Farewell to Russia and Sinatra Doctrine

“Congratulations/sympathy for being placed on the Russia sanctions list,” a colleague wrote in a text message. That’s why I found out that I am now on the Kremlin’s enemy list – banned from entering Russia.

Realizing that I may be visiting this country for the last time reminds me of my first trip in 1987. It feels like Russia is back in a full circle — back to the dictatorship, aggression and isolation that defined the Soviet era.

In 1987, the Soviet Union was dying—though we didn’t know it at the time. I was in Moscow covering arms talks between the US and the Soviet Union. For local reporters, the big story was the opening of the country’s first private restaurant. Things were changing, and this was reflected in the almost joking attitude of then-Soviet spokesman Gennadi Gerasimov.

Typical Gerasimov later used a joke to actually announce the end of Soviet imperialism. The Brezhnev Doctrine is Moscow’s self-proclaimed right to invade its neighbors to ensure they remain in the Kremlin’s orbit. When asked in 1989 if it still applies, Gerasimov replied that it has been replaced by the “Sinatra Doctrine” – everyone can do it their own way from now on.

This development has shocked young people Vladimir Putin, when he was a KGB agent stationed in East Germany. He later recalled bitterly that when the East German communist regime collapsed around him, he had asked for military support only to be told “Moscow remained silent”.

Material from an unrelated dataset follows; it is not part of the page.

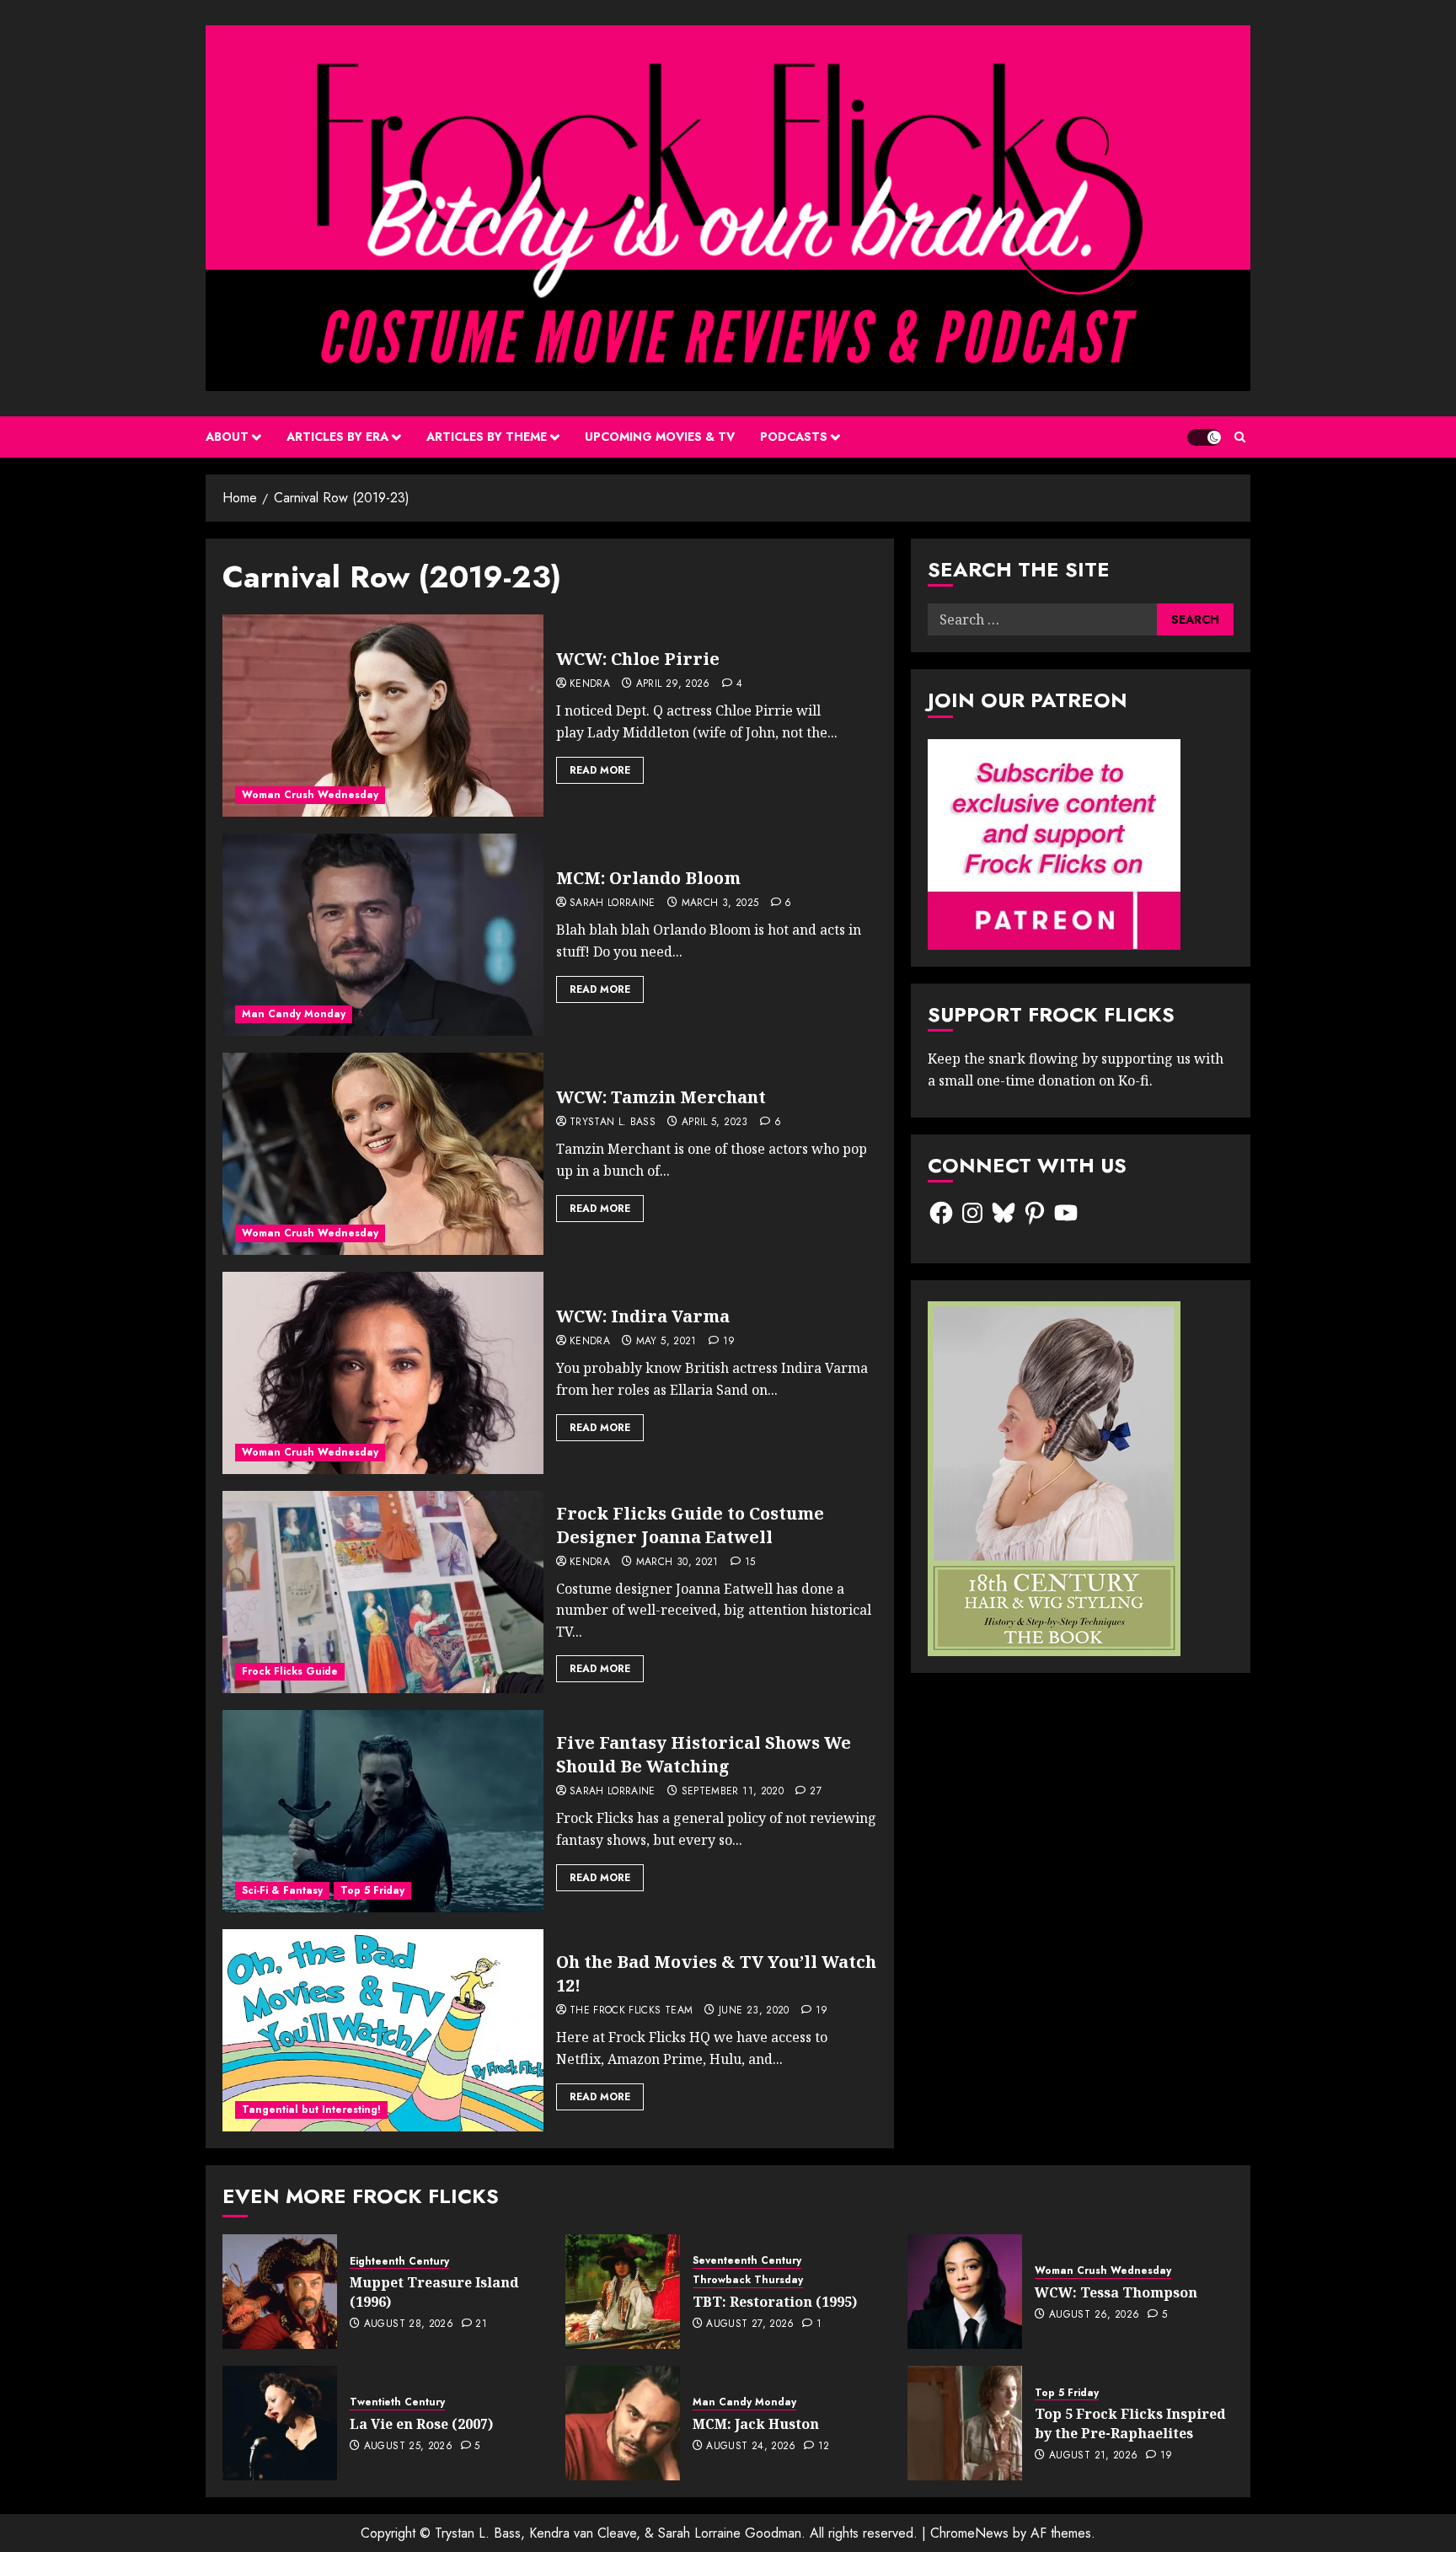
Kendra (590, 684)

By the time I started visiting Russia more often — around 2004 — Putin was already in charge. On the surface, the country has changed beyond recognition. The State Hotel near the Kremlin — the Soviet-style junkyard where I lived in 1987 — is now too flashy and expensive to consider.Statue of Soviet secret police founder Felix Dzerzhinsky removed from central Moscow Fallen Monument Park.

The change in the fortunes of the Solzhenitsyn family symbolizes the transition from absolutism to globalized capitalism. Aleksandr Solzhenitsyn won the Nobel Prize for his novel about the Soviet gulag and was forced into exile. His son Yemolay is now a McKinsey consultant based in Moscow.

But the fact that so much has changed from the communist era makes it easy to overlook how much remains the same. Beneath the consumerist Western surface, authoritarianism, violence and imperialism remain fundamental to Putin’s way of governing.

Political opponents of the regime are still persecuted and sometimes killed. The leading liberal I met in Moscow and London, Boris Nemtsov, was murdered near the Kremlin in 2015. Russia invaded neighboring Georgia in 2008 and Ukraine in 2014, annexing Crimea. As these actions show, Putin and his followers never really accepted the independence of a country that once belonged to the Soviet Union. Countries such as Poland that once belonged to the wider Soviet bloc fear that the instincts of Russian imperialism still extend to them.

Fyodor Lukyanov, a scholar close to Russian leaders, once told me that Putin’s main motivation was the fear that Russia might lose its great power status for the first time in centuries. With the 11th-largest economy in the world (measured by nominal GDP), the Kremlin’s remaining great-power pretensions are based on the country’s military might and nuclear weapons.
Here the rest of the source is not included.